• _EXERCISE BRIEF_
Print the text of the entries below line for line, keeping every character as it stands. Leave the pictures out.

------------------------------------------------------------------------

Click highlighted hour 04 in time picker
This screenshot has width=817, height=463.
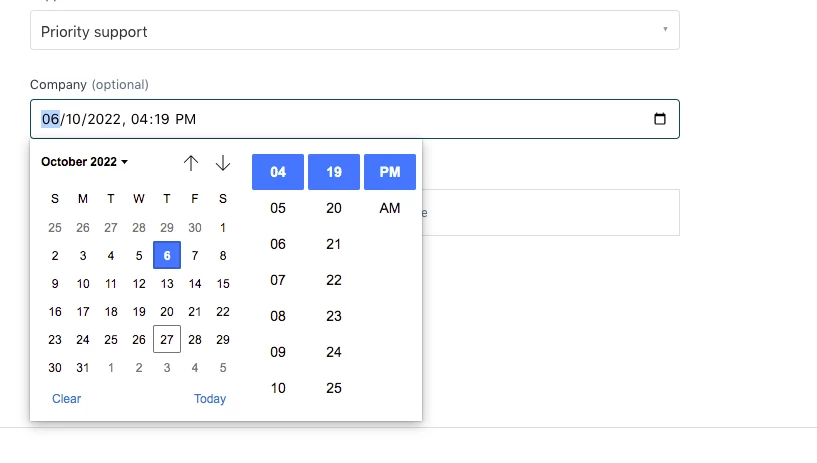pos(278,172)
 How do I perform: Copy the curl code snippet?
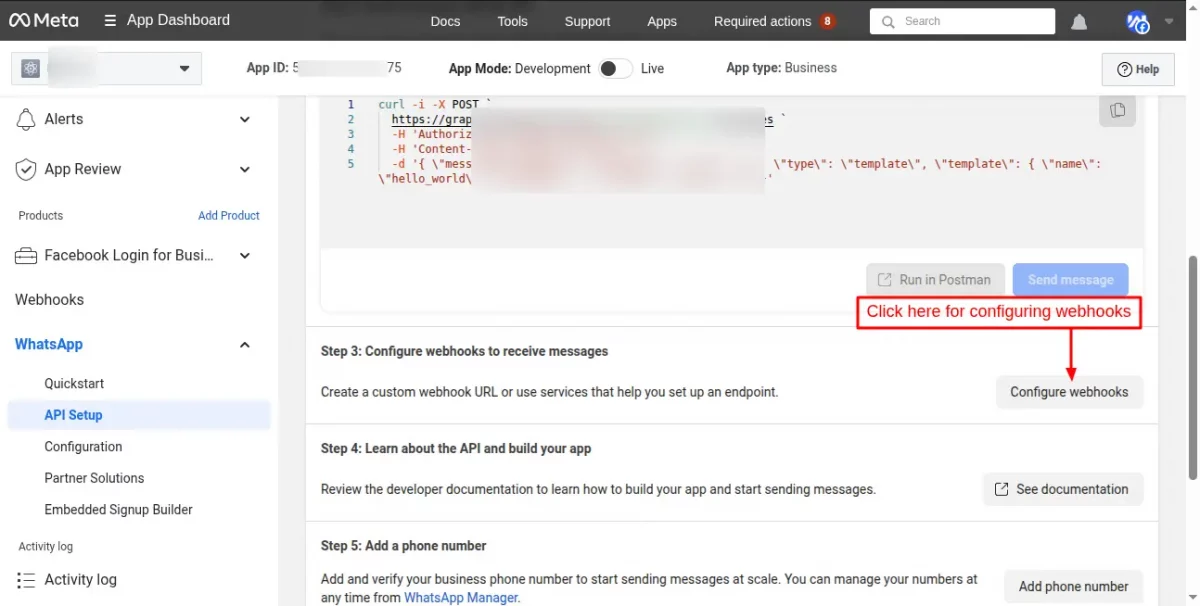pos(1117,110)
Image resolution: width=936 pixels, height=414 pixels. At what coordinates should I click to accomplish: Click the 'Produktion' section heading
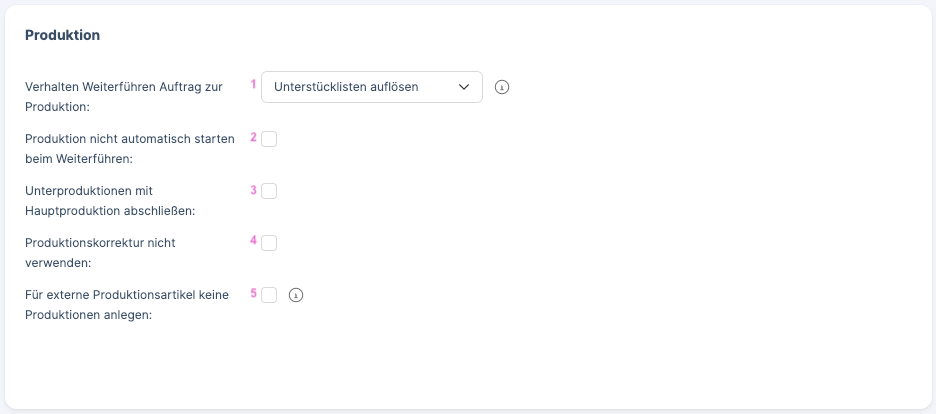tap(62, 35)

------------------------------------------------------------------------

• _FINISHED EXERCISE_
Click highlighted hour 04 in time picker
This screenshot has width=817, height=463.
pos(278,172)
 How do I perform: Copy the curl code snippet?
pos(1117,110)
Image resolution: width=936 pixels, height=414 pixels. At what coordinates should I click to accomplish: Click the 'Produktion' section heading
tap(62, 35)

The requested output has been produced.